International Blogging

i. Introduction

The emergence of blogging is not limited to North America.  As computers and internet access have become more affordable across the globe, blogging has taken off world-wide.  One of the really interesting legal issues related to international blogging is freedom of speech in other countries.  While the First Amendment protects freedom of speech in the United States, this protection doesn’t extend to citizens of other countries. 

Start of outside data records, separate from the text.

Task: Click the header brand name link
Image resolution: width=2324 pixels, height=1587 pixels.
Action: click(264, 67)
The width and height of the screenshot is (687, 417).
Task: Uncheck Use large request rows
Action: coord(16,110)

Listed below is sample of new stories involving countries, where blogging has resulted in a struggle between freedom of speech and government censorship:


ii. India
A blogger in India, Gaurav Sabnis, may have been forced to quit his job with IBM after commenting on advertising and claims made by the Indian Institute of Planning and Management.  It appears that the IIPM pressured IBM to fire the employee, reportedly threatening to burn the Thinkpads that IBM had supplied.  The employee contends that he quit on his own volition. 


iii. China
While economic freedom is expanding daily, political freedom is moving along at a much slower pace.  The Chinese government continues to punish dissidents, including jailing some for online activities.  However, the emergence of blogging may produce greater freedoms of speech.  There are currently 600,000 bloggers in China.  While the bloggers tend to comment on their personal lives, there is a tendency to leave politics alone.  When bloggers cross the imaginary line between “good” and “bad” speech, there are consequences.  A female blogger, Muzimei, described sexual experiences and was then shut down by the government censors.  There continues to be a tug of war between the Chinese government and the bloggers, however, few bloggers comment on issues sensitive to the Government. 


iv. Iran
A Canadian blogger was detained, interrogated and forced to apologize for his blogging before being allowed to leave the country.  Several Iranian bloggers have been harassed by government officials for publishing opposing views.  While the government controls all other forms of communication, including television and newspapers, the government is struggling to control blogging.  The Iranian blogging community actually sprang to life in 2001, when over one hundred newspapers and magazines were shut down.  The writers then went to cyberspace, where they instructed others to begin blogging.  Current estimates of blogs in Iran range from 70 to 100 thousand, a significant percentage of the population.  To counter this communication the Iranian government has setup a censoring operation that rivals China.  One method of censoring outlaws Iranians from accessing non-Islamic websites. Most of the blogs are apolitical, instead focusing on society, culture and sex.

Blogs also provide an opportunity for members of the opposite sex to communicate in a society that forbids openly dating.  While the government has put limits on certain types of blogging, there is evidence that they are using blog for their own goals.  Recently, the Iranian government founded a contest for the best blogs about the Islamic Revolution and the Quran.